Z GRZEGORZEM KACZMARKIEM, socjologiem i wykładowcą Uniwersytetu Kazimierza Wielkiego, rozmawia Hanna Walenczykowska.
Czy wewnątrzpartyjny konflikt może być konstruktywny?
Zależy, czego dotyczy...
Na przykład sporów personalnych.
Zastosowanie słowa „konflikt” ustawia problem bardzo radykalnie. Lepiej byłoby używać określeń spór czy dyskusja. Słowa te są bardziej odpowiednie i dają możliwości konstruktywnego wprowadzania zmian. Konflikt najczęściej jest destruktywny.
Ugrupowania polityczne...
Największy problem mają z jawnością. O prowadzonych dyskusjach i konfrontacjach dowiadujemy się z mediów. Ta strefa jest najpilniej strzeżona. Spory merytoryczne to twórcza dyskusja. Niestety, z czymś takim nie spotkałem się w praktyce. Nie ma u nas tradycji zbiorowego wypracowywania programów. O wszystkim decydują liderzy.

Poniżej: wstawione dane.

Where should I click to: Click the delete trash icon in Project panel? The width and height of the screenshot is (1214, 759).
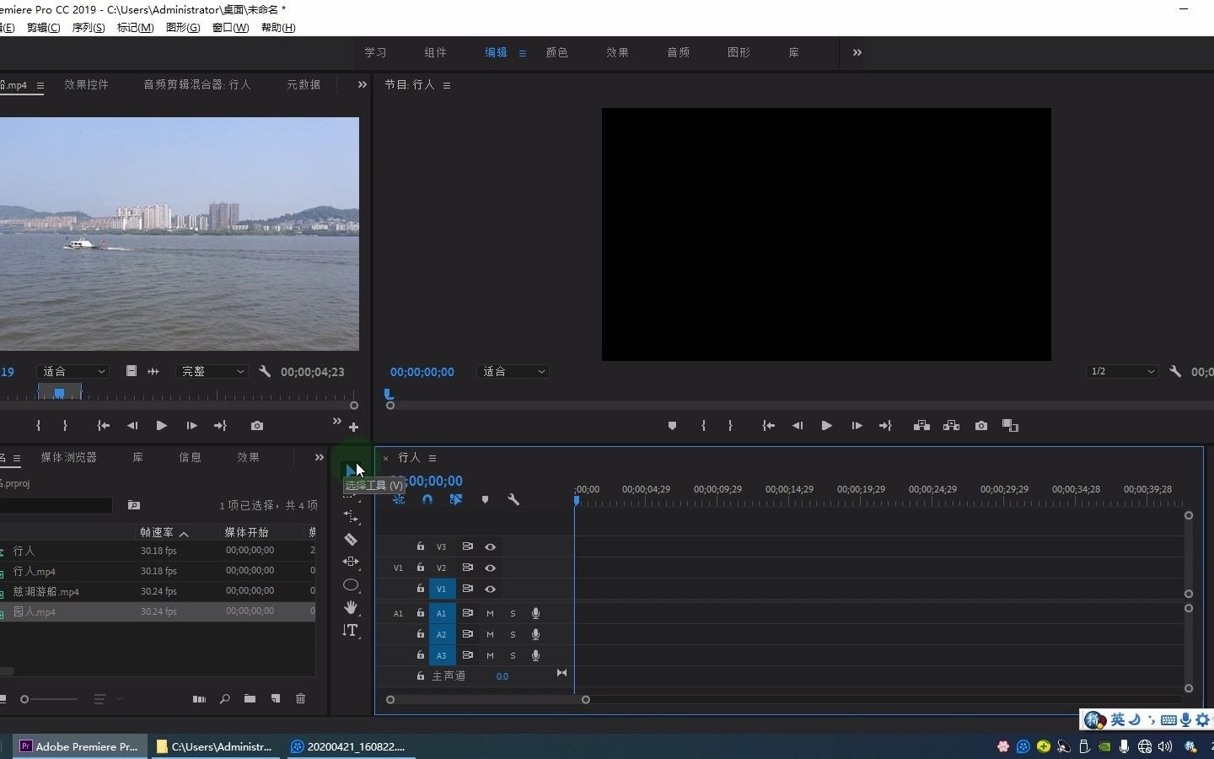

Jak Pan ocenia bydgosko-toruńskie kłótnie, które przeniosły się także do partii politycznych?
Są one szczególnie niebezpieczne. Przykład bydgosko-toruński jest najlepszym dowodem na to, jak destrukcyjne są konflikty i ile potrafią pochłonąć energii. To złe kontynuowanie tradycji, wyścig elit...
Czasami odnoszę wrażanie, że politycy sami te spory podsycają. W mętnej wodzie przecież ryby dobrze biorą. Można pływać po powierzchni i nie wnikać głębiej w problem.